Swoim dobrym tempem jechał w niedzielę Kamil Wiśniewski. Quadowiec ORLEN Teamu zajął 5. pozycję i w klasyfikacji generalnej utrzymał czwartą lokatę. Do trzeciego Alexandra Maksimova traci już jednak ponad godzinę. Pewnie prowadzi wciąż Francuz Alexandre Giroud. – Za nami jakieś 700 kilometrów, z czego ponad 400 odcinka specjalnego. To był bardzo szybki i trudny nawigacyjnie etap, na którym dużo się działo. Kilka razy musiałem się cofać, przez co straciłem minuty, ale na szczęście odnalazłem wszystkie waypointy i nie będę miał zaliczonej żadnej kary.

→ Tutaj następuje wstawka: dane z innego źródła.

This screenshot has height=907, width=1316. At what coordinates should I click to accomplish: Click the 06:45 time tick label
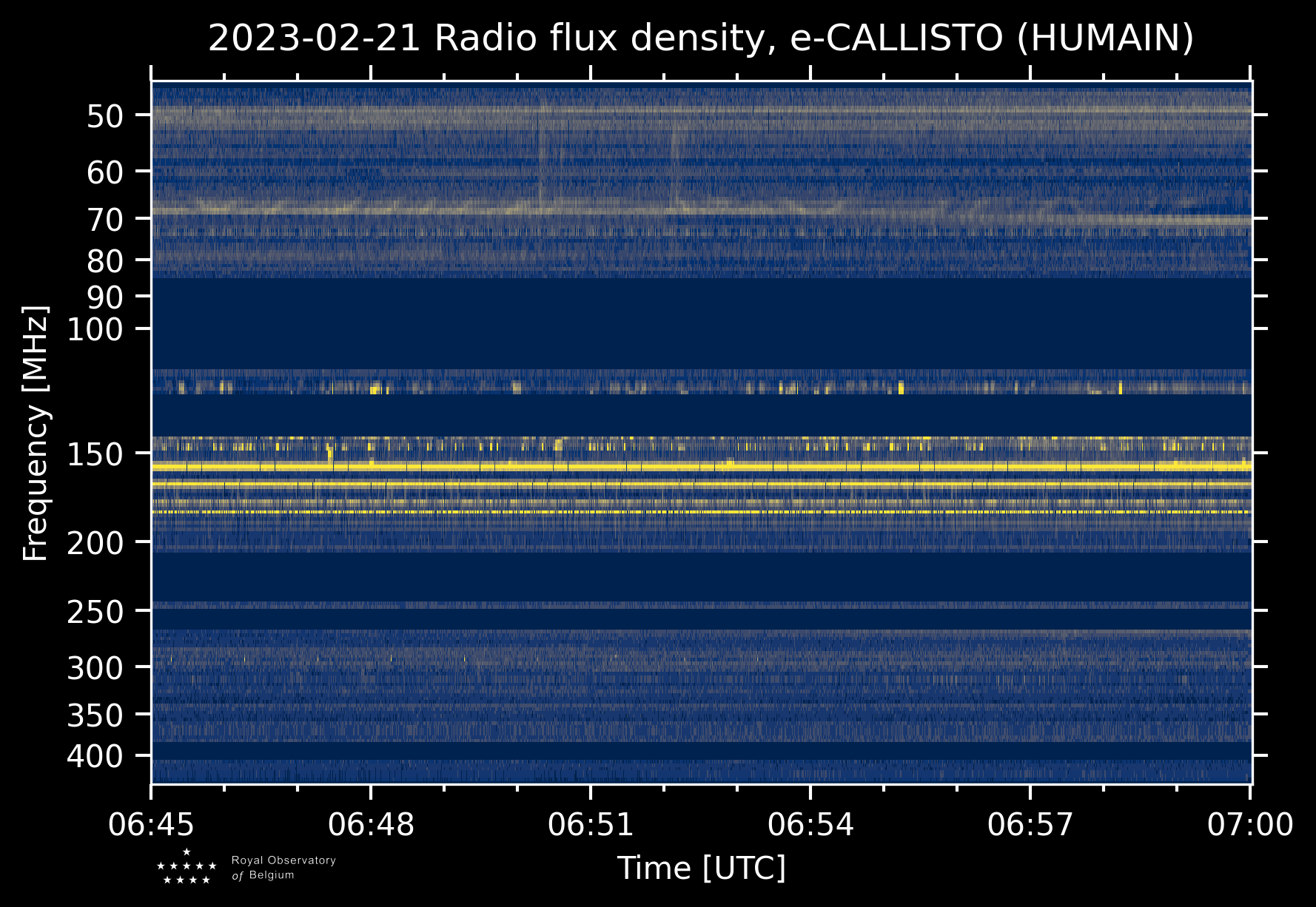click(152, 825)
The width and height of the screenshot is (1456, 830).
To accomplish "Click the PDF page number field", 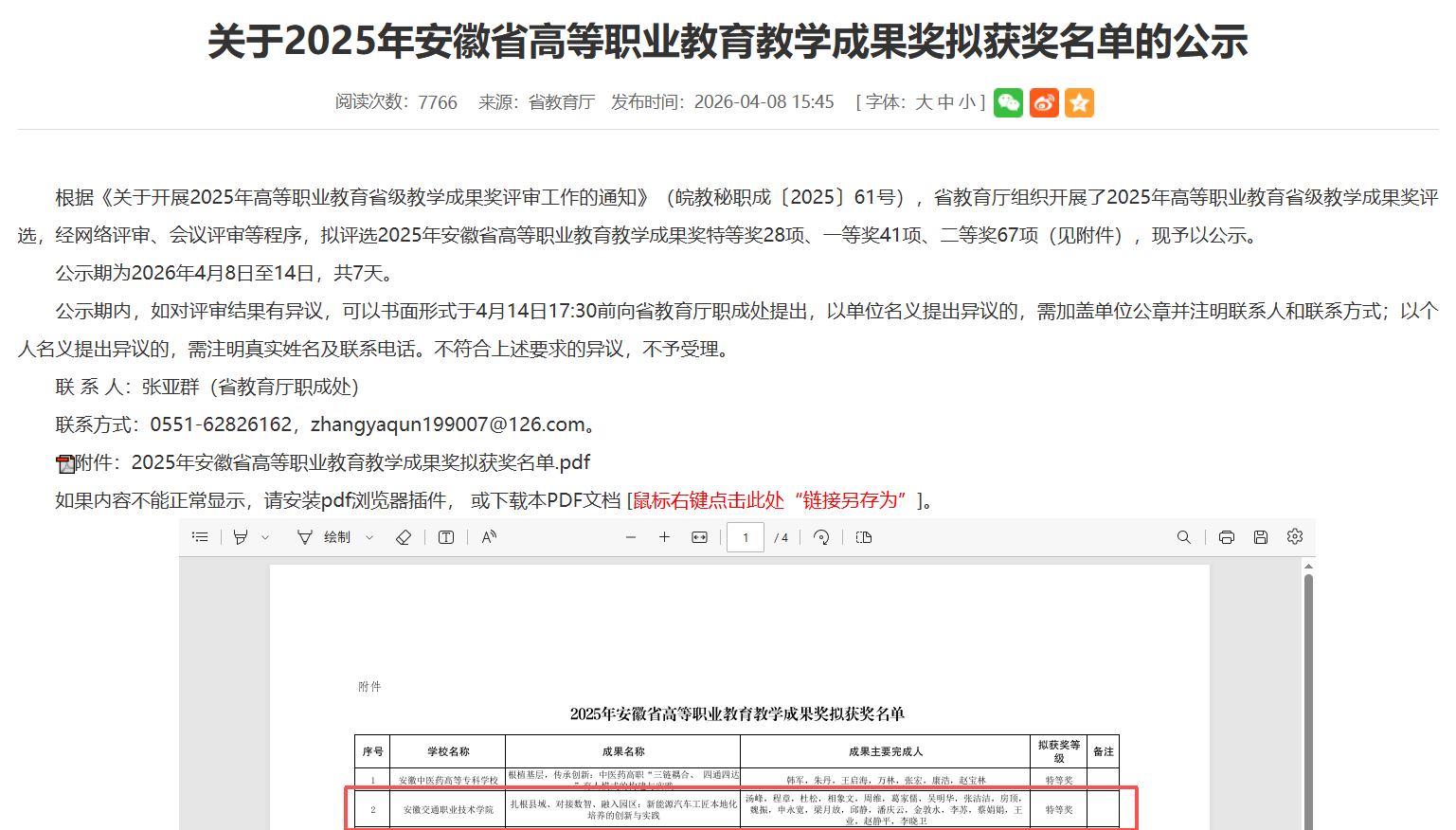I will tap(746, 537).
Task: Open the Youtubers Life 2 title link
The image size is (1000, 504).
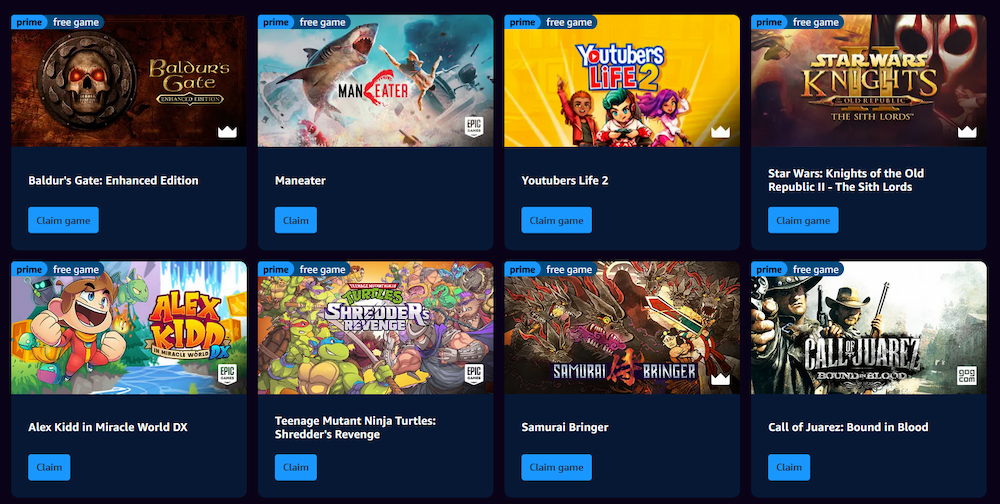Action: pyautogui.click(x=565, y=181)
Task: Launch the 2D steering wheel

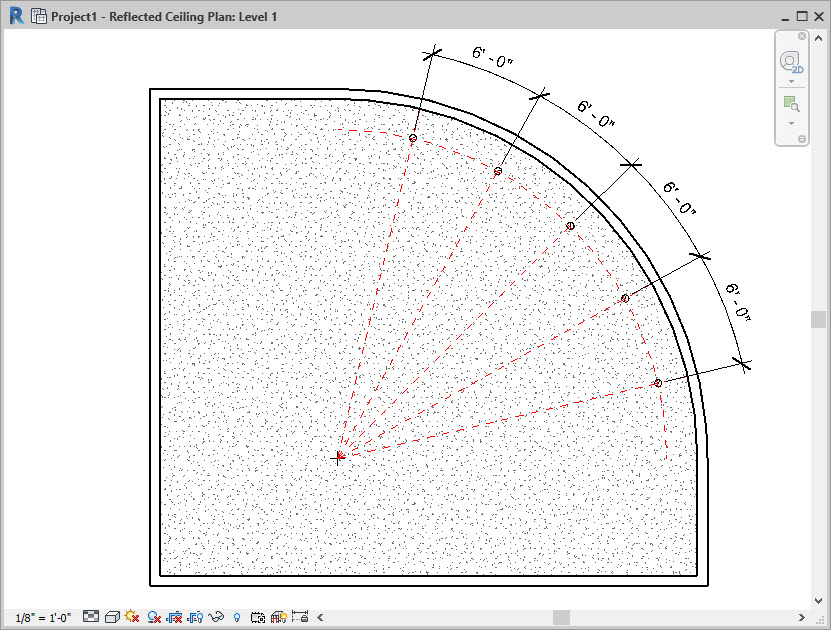Action: pos(791,62)

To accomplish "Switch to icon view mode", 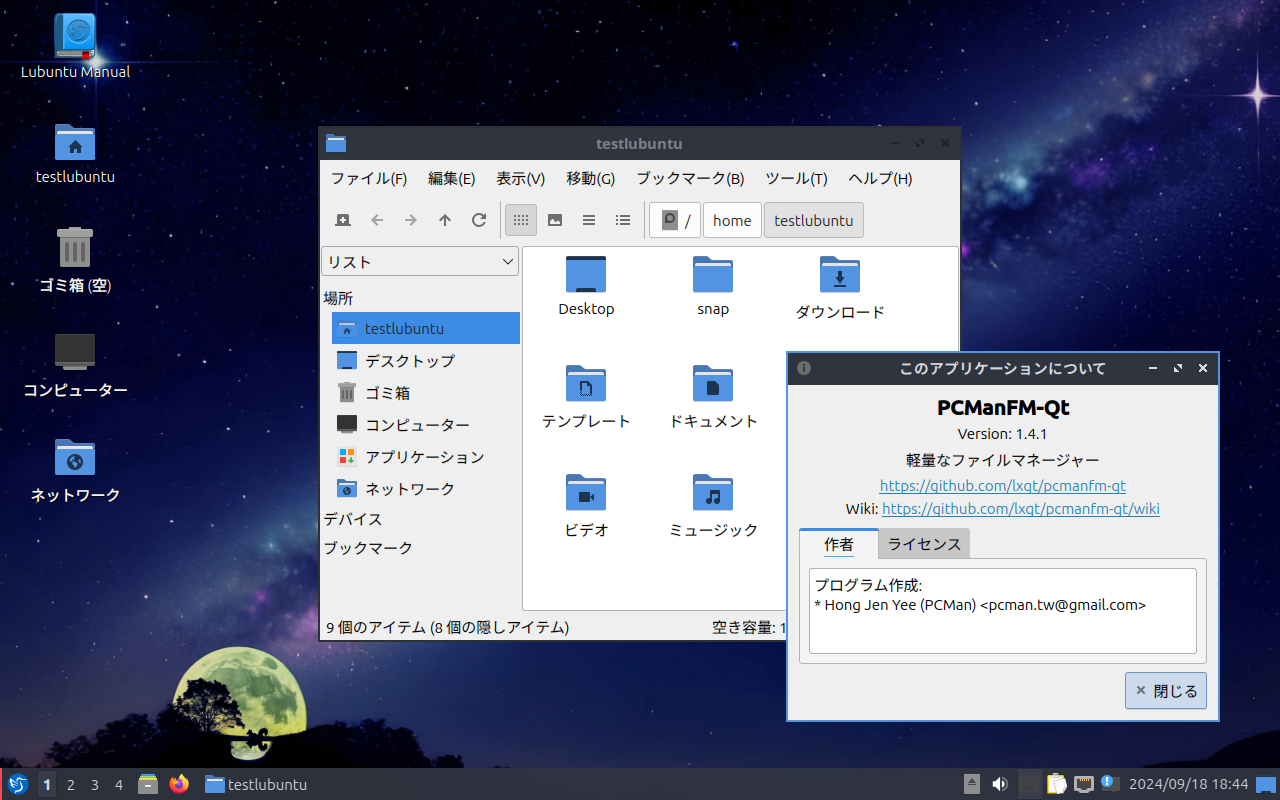I will click(521, 220).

Jestem zadowolony i gotowy na kolejny tydzień rywalizacji – mówił Wiśniewski.
Dakar to jedno z największych wydarzeń w świecie motorsportu. Społeczność skupiona wokół rajdu w mediach społecznościowych liczy 4,5 miliona fanów, a treści związane z poprzednią edycją relacjonowało ponad 1000 redakcji.